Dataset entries
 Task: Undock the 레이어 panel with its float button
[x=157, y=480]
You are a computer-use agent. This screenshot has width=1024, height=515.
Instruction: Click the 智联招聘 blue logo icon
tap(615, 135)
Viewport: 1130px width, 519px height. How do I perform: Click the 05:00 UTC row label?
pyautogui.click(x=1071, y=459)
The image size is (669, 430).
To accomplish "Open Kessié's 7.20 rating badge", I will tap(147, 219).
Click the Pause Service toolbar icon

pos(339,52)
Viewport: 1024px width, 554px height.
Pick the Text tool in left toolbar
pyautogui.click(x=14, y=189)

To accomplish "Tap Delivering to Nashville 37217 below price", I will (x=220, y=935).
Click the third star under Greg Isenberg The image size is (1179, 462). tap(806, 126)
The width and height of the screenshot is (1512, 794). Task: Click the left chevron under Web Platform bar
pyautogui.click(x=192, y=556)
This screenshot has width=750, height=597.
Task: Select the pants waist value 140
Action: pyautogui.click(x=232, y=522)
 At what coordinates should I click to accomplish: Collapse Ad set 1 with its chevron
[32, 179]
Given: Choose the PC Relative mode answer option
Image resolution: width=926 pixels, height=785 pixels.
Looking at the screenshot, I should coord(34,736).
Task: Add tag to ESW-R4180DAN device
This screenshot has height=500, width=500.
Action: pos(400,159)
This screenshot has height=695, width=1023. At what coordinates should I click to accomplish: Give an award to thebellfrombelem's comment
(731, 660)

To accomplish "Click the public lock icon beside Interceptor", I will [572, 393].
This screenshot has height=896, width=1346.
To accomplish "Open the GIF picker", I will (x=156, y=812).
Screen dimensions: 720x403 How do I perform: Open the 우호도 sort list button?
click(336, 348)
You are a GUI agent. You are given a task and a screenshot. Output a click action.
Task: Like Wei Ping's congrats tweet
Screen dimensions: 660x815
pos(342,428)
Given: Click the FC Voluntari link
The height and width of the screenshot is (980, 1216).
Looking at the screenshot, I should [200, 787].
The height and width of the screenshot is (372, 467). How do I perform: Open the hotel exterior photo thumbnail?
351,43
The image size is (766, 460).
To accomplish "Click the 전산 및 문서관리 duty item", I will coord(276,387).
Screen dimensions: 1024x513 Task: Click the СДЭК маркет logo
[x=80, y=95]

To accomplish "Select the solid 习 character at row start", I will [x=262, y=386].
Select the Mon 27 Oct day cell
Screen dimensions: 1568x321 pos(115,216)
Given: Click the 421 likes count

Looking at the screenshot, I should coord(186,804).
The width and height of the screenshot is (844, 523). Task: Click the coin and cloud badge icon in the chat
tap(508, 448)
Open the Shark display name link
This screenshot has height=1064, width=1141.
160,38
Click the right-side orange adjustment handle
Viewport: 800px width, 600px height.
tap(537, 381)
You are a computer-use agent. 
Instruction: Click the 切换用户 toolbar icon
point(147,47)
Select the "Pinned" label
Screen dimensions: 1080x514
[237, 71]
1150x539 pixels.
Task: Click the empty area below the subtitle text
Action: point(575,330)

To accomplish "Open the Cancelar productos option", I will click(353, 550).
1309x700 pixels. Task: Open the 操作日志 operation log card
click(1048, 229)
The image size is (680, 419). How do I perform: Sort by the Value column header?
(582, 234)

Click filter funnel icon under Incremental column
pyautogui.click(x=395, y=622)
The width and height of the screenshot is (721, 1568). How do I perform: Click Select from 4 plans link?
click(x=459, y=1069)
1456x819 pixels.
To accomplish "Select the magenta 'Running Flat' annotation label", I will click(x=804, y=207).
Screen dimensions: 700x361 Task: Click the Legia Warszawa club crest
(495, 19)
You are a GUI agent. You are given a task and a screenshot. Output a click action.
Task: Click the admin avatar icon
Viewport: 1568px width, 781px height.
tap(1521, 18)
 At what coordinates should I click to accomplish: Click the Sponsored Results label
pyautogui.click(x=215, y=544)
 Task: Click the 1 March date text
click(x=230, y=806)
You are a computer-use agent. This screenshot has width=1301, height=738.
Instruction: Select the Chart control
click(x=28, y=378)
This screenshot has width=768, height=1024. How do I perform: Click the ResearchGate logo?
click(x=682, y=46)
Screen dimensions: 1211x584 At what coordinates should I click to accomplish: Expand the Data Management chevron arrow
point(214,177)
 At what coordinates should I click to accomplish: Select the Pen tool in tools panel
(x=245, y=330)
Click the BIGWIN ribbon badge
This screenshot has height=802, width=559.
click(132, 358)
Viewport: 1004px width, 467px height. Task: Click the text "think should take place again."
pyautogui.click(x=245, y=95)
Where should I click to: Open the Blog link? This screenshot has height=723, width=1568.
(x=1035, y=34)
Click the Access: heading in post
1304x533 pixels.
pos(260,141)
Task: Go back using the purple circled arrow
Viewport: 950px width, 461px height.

* Exercise prompt:
Across the entries above, how many lines contain "will"? Provide only the count.

* Solved exercise:
8